Thanks for that, all seems good and very similar to our set up here in England. We use two 13kg bottles of LPG, could you tell me please, how much does a 20# bottle hold.


----------



## brodavid (Dec 14, 2010)

Re: Electric strip for propane furnace

love to see picture of Lady Faith Finesse

msj


----------



## cougarkid (Dec 14, 2010)

Re: Electric strip for propane furnace

SuperMike,

A 20# tank hold approximately 5 gallons of propane.
A little more or a little less, depending on where you get your conversion factor from.

These are typically the tank used for U.S barbeque grills.  Short and fat.  You can take an empty one and "swap" it for a full one at most gas stations and hardware stores.  I take them to an RV dealer and have them refilled - about $13 to fill compared to $20 to swap.

I have a flexible line "T"ed into the propane line after the regulator.  These tanks sit under the RV, under the main tank, with a barbeque regulator quick-connection.

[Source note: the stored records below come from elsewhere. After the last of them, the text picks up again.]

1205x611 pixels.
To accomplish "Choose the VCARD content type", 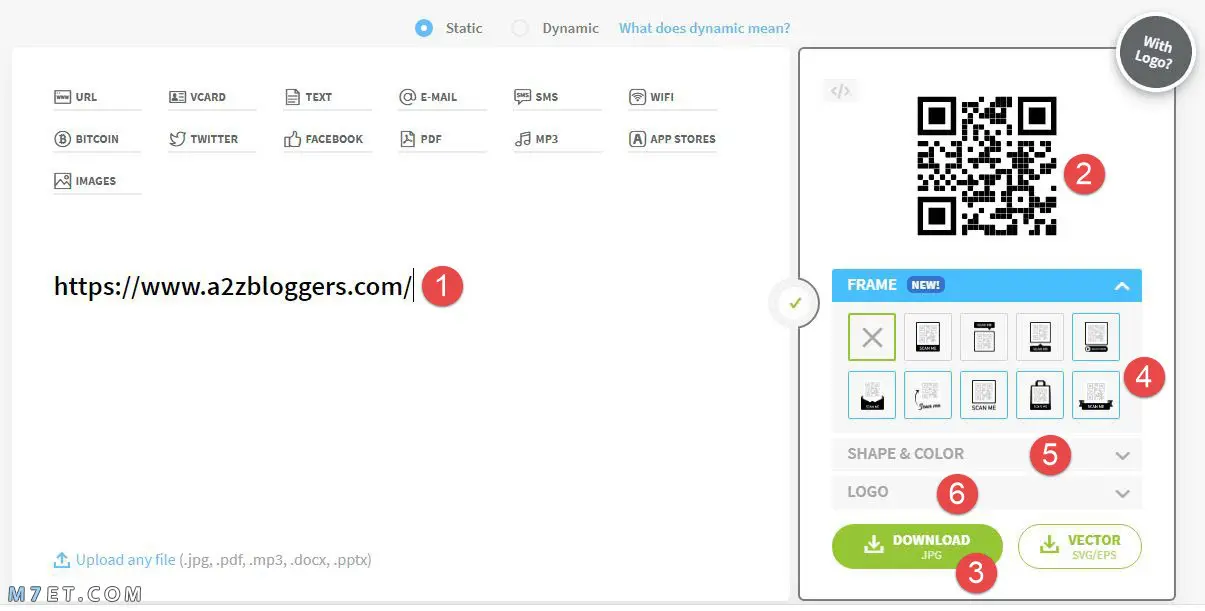I will tap(198, 97).
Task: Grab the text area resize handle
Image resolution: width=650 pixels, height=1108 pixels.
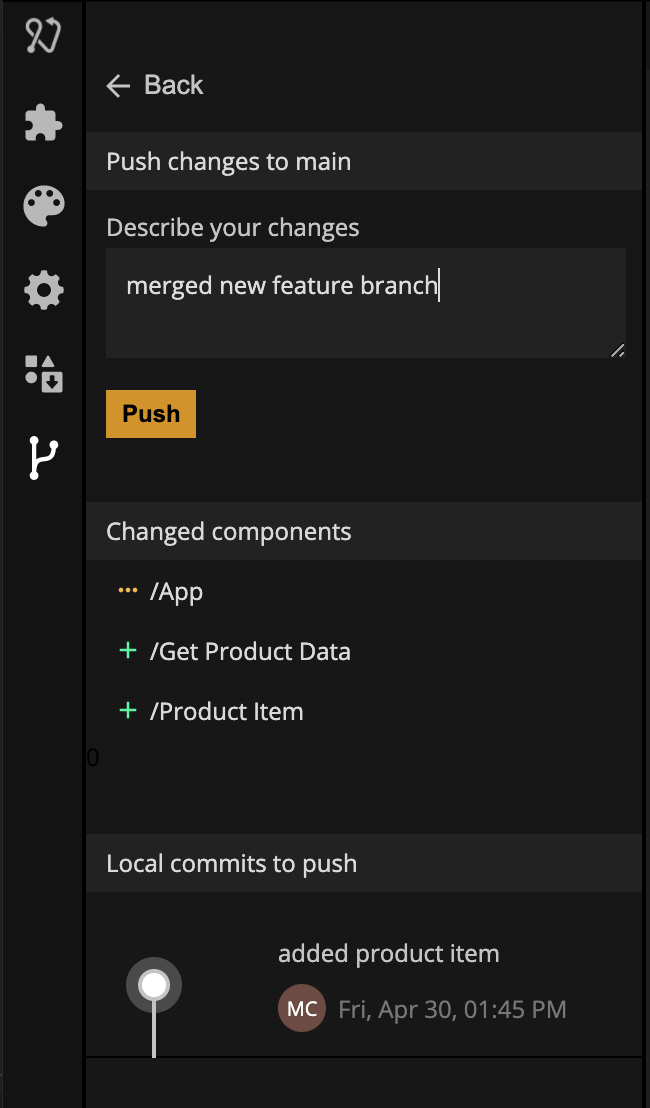Action: pyautogui.click(x=618, y=350)
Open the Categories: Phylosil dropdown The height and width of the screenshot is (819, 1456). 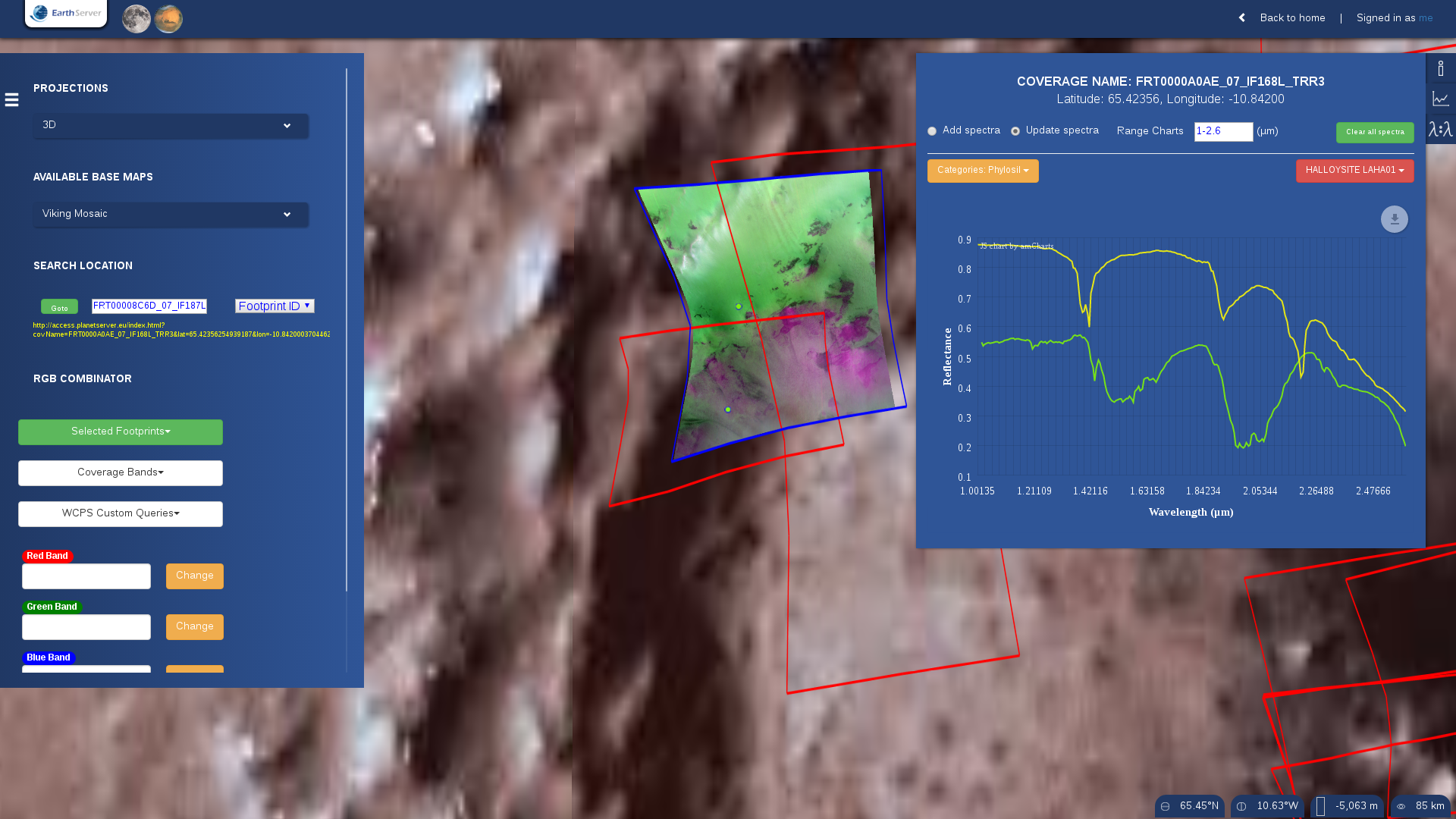983,171
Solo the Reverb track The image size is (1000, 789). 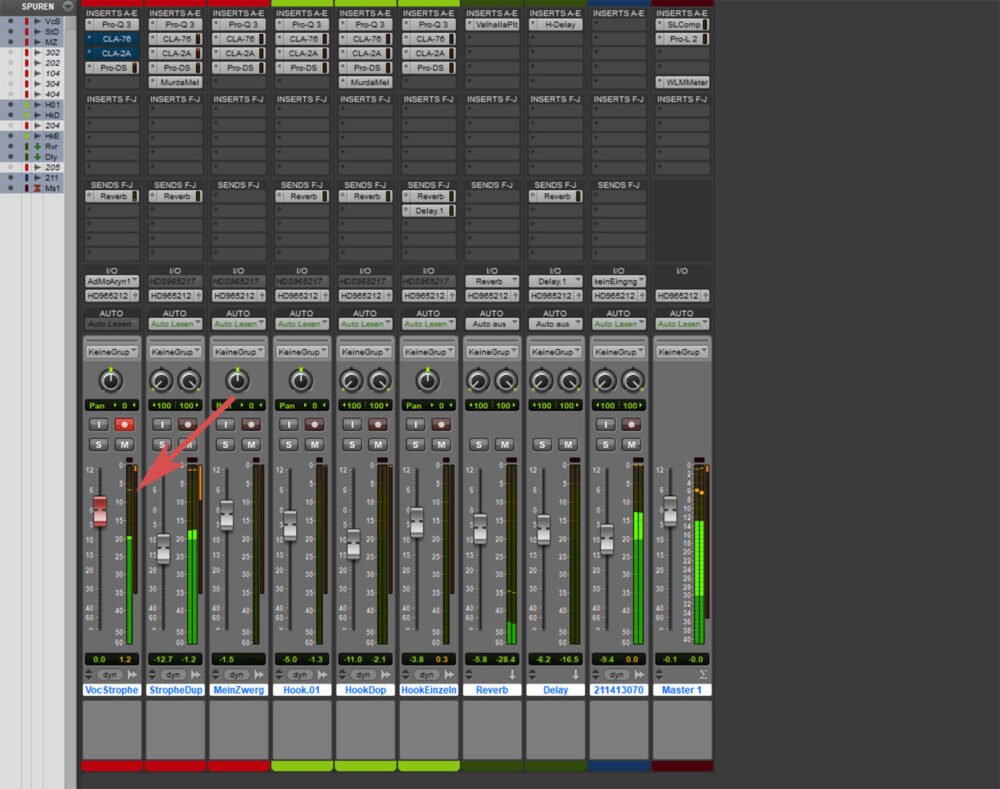[x=479, y=444]
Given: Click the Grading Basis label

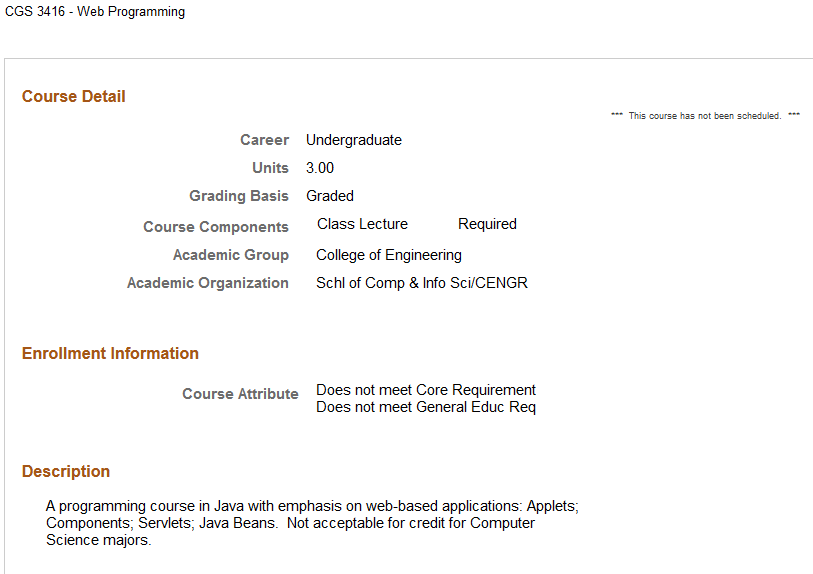Looking at the screenshot, I should 239,196.
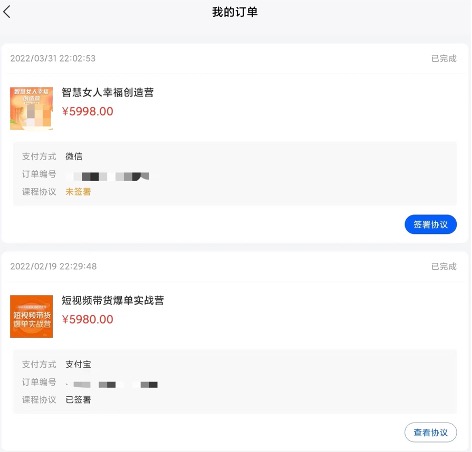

I had the tanks and a spare line.  The T in the line was already there and capped off.  It beats having to unhook the RV (electric, water, sewer), road proof everything and drive to get propane every couple of weeks.

I also have a 100# tank that I need to get filled.  My truck is down so I can't transport it at the moment.

Heat wave last night - only got down to 12 degrees.  Up to 28 today!


----------



## SuperMike (Dec 14, 2010)

Re: Electric strip for propane furnace



Thanks Mike

Our 13k bottles equates to about 26 litres which is very very roughly 5 gal, so about the same at yours. Ours are connected, before the regulator,using an extend-a-stay. :laugh:


----------



## SuperMike (Dec 15, 2010)

Re: Electric strip for propane furnace





> brodavid - 12/14/2010 12:58 PM love to see picture of Lady Faith Finesse msj



I'm sorry but I do not have a photbucket type account, so can't post any photo's.

However, using the same user name I can be found on the following web site. On there, you will find loads of pictures of Cavaliers, including Lady Faith.

http://www.ckcsforums.com/


----------